Here's what I'm telling folks:

It was a dark night, I remember the light of the streetlamp reflecting off the glass. I stared for a few moments before returning my attention back to the television. MTV was on, at least I think it was. It may very well have been VH-1. Either way, it was painful. Artist after artist, a constant feed of bland and generic songs being pumped through the speakers. These singers and players of instruments were completely uninspired, playing through the same notes and lyrics that have been done so many times before. It doesn't matter to them that their latest single sounds exactly like the artist played just eight minutes ago. So long as their hair looks good, and the camera man puts just enough leg on camera. Angle is key, if they want to look slutty without looking trashy. Music is secondary in this day and age.
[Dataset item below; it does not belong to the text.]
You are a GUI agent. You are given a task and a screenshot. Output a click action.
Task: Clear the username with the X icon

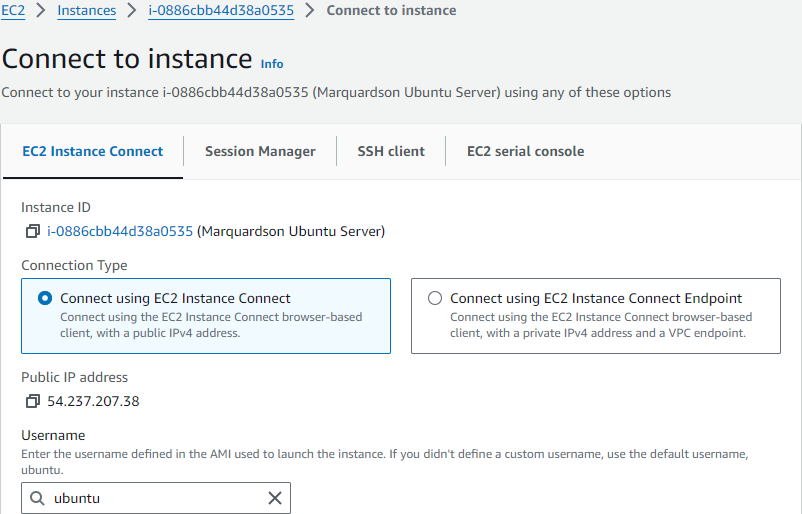[x=275, y=498]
Normally, I can ignore it, but not on a night like tonight. Not after the heaping amounts of failure I've endured. I tried, I really tried to compose tonight. I stared at the computer screen for hours, instrument in hand, trying to write magic. Idea after idea, riff after riff, all of it ended up being deleted. There was just no spark to what I was doing. It sounded decent, I truly believe it did. But it had no fire. It was heartless, as heartless as everything I was watching now. I admit it, I was uninspired. I could go through the motions on any instrument, hell I could even make it sound halfway decent. But it was nothing great, nothing I felt good about attaching my name to.
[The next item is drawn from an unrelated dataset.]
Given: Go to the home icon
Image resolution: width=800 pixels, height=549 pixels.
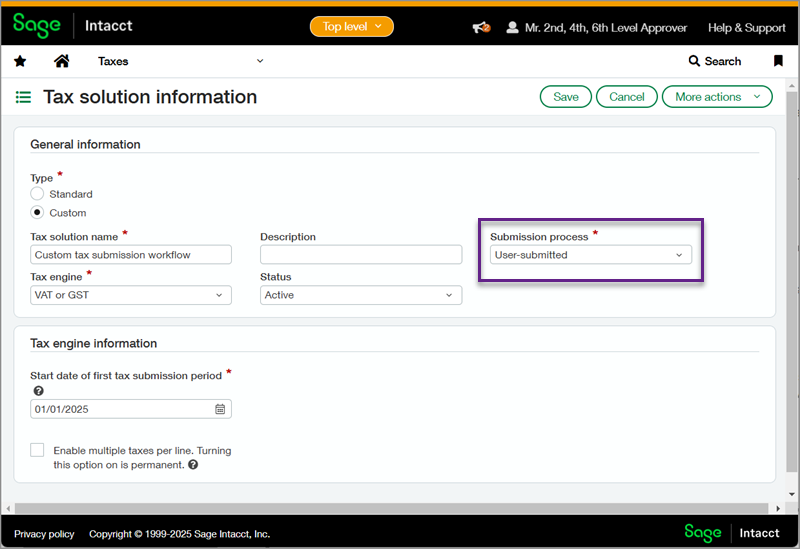Looking at the screenshot, I should pos(62,61).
This is why I started watching television. Not too long ago, I could watch the insipid artists and the lackluster songs, and grow angry from the overdose. The lack of genuine artistry was enough to make me stand up, and say "I am better than this, and I can do better than this!" And I would run towards the studio with fury, committed to making something great. I was counting on that fury tonight, but it never came. No, all I got on this night was the truth. On that night, I realized how futile this all was.

I had invested so much time, space, and energy into this music, that there were days I could think of nothing else. I had given large quantities of the limited amount of time I had in this life to sitting in dark rooms playing music. It was not just a big part of my life, it was my life incarnate. I was a dedicated disciple of music, and had moved forward on the idea that all it took was a few good melodies and a lot of sincerity. This was my code, and I fought with it on my shield for all these years.
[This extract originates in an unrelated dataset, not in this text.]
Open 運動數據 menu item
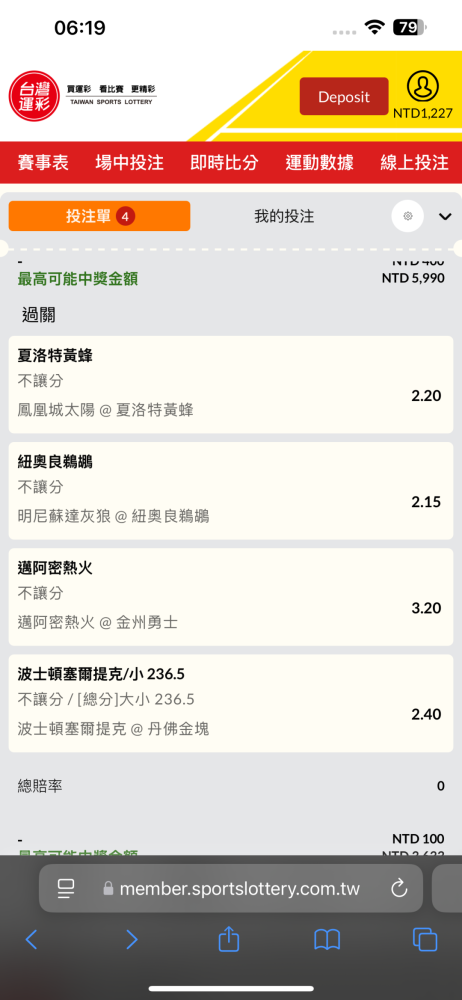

And now, here I sit, older and tired. What have I accomplished? Nothing. My hard work was meaningless in the eyes of the world. I was worth nothing more than a few quick glances on Myspace. My color selections were more interesting to the average person than anything I had actually worked on. My music was meaningless. It touched no one. All that heart and soul, time burnt away to nothingness, money and sweat poured into honesty and truth, all for nothing. Music was dead, and I had died along with it.

With this realization came the pain. I screamed long and hard into the night, the reverberation of my own voice bouncing off the cheap walls of the basement. I couldn't do this anymore. I didn't want to lose another night's sleep pondering chord changes or lyrics to songs no one would listen to. It was too heartbreaking, and I didn't need any more heartbreak.

I vowed in that instant, to never play music again. I never wanted to lay my hand on strings or lose myself in a riff again. But I knew the pull would be too great. After years and years of playing and performing, I knew that no matter how hard I tried to walk away, it would eventually pull me back. I needed an act, something so extreme and absolute, that it would keep me from music forever. I needed a sacrifice.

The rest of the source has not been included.